I have to agree with this. As long as our health care system remains profit based, I doubt we'll see significant change.  Our national economy allows the rich to just keep getting richer while the rest of the populace remains status quo or more likely with current inflation is  just watching their purchasing power quickly decreasing. 

Health care is not immune to this. The CEO is still making millions a year while the staff sees stagnant wages and shrinking benefits. Health care costs for consumers continue to rise, drug prices are out of control yet wages just don't move.  Maybe if nurses were billed for services instead of just being another expense things might change, but who knows what that would do to overall health care costs?

Specializes in Nurse Leader specializing in Labor & Delivery.
19 hours ago, Nursemedic74 said:

With that being said, I didn’t get into nursing for the money and those that did, I feel sorry for.  

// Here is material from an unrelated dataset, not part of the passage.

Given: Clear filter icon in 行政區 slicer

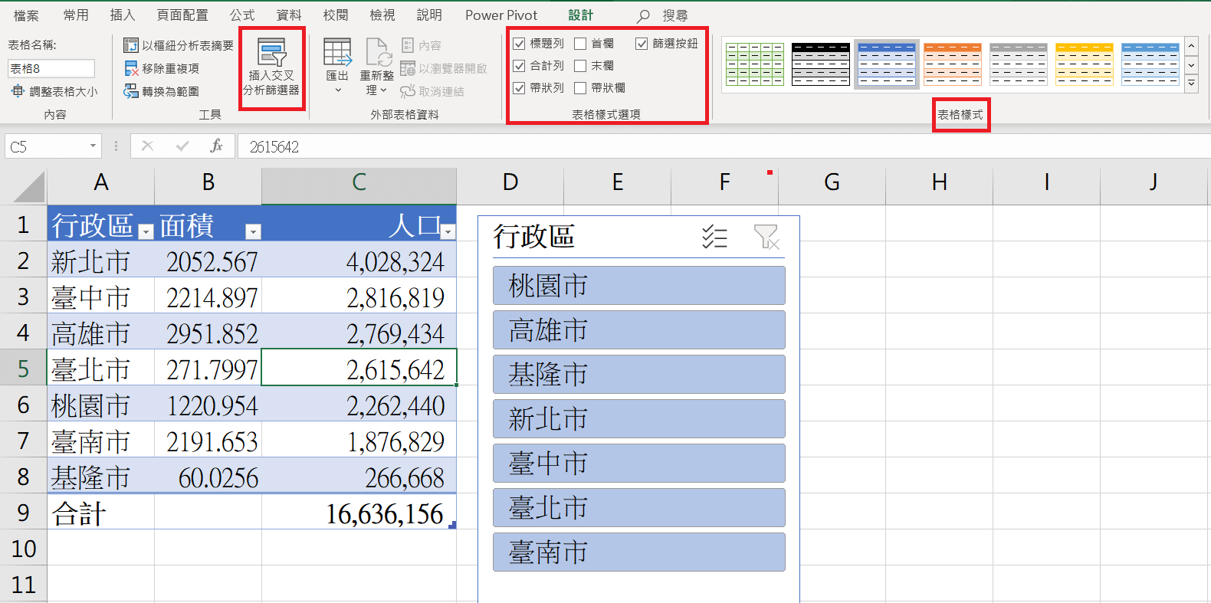Looking at the screenshot, I should click(766, 238).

Why? Don't, please. There is absolutely NOTHING wrong with going into nursing for the money, as long as one does their job well.

Specializes in NICU, PICU, Transport, L&D, Hospice.
3 hours ago, kbrn2002 said:

I have to agree with this. As long as our health care system remains profit based, I doubt we'll see significant change.  Our national economy allows the rich to just keep getting richer while the rest of the populace remains status quo or more likely with current inflation is  just watching their purchasing power quickly decreasing. 

Health care is not immune to this. The CEO is still making millions a year while the staff sees stagnant wages and shrinking benefits. Health care costs for consumers continue to rise, drug prices are out of control yet wages just don't move.  Maybe if nurses were billed for services instead of just being another expense things might change, but who knows what that would do to overall health care costs?

Evidence suggests that overall costs would stabilize with single payer. 

On 9/13/2022 at 5:56 AM, xigris1 said:

A 30% pay increase is reasonable? To me it sounds tone deaf. Nurses in large metro areas like Minneapolis can easily make six figures; whereas the average annual salary for a person with a bachelor degree is about $55k. We're privileged as nurses to work in a profession that provides an actual path to the middle class, and a large majority of Americans would scoff at the idea that nurses are "underpaid".  Hospital budgets are largely dictated by their payer contracts, which definitely will not be increasing at a rate of 30% over three years.  The budget is a pie, so if you're taking a bigger slice then be prepared to have less support staff.  How much do you value housekeeping, security, unit clerks, nursing assistants, etc.? 

Also I'm all for safe patient to nurse ratios, but opening it up to a voting system is ripe for abuse.  Setup a committee with representation from nursing, medicine, and administration to determine appropriate ratios and reevaluate on a regular basis. This isn't rocket science.  

Finally I'm glad that your son was able to get great care from those big, bad, "scab" nurses.  Hopefully both sides can quickly find a middle ground and get back to taking care of the patients. 

If the budget is pie, how about we decrease the million dollar salaries of executives who never set foot inside the hospital. 30% is not the final offer, you can't start negotiating with your final offer. 20 years with practically no raises means 30% in 3 years would even out to about 3% per YEAR. After covid, more responsibility, records profits, I mean come on.

 

The executives, not the nurses, created the crisis. Either they have to figure a fair way out of it or give control to then nurses, the only people who actually know WOW! is happening on the floor of the hospital and without whom there would be no hospital.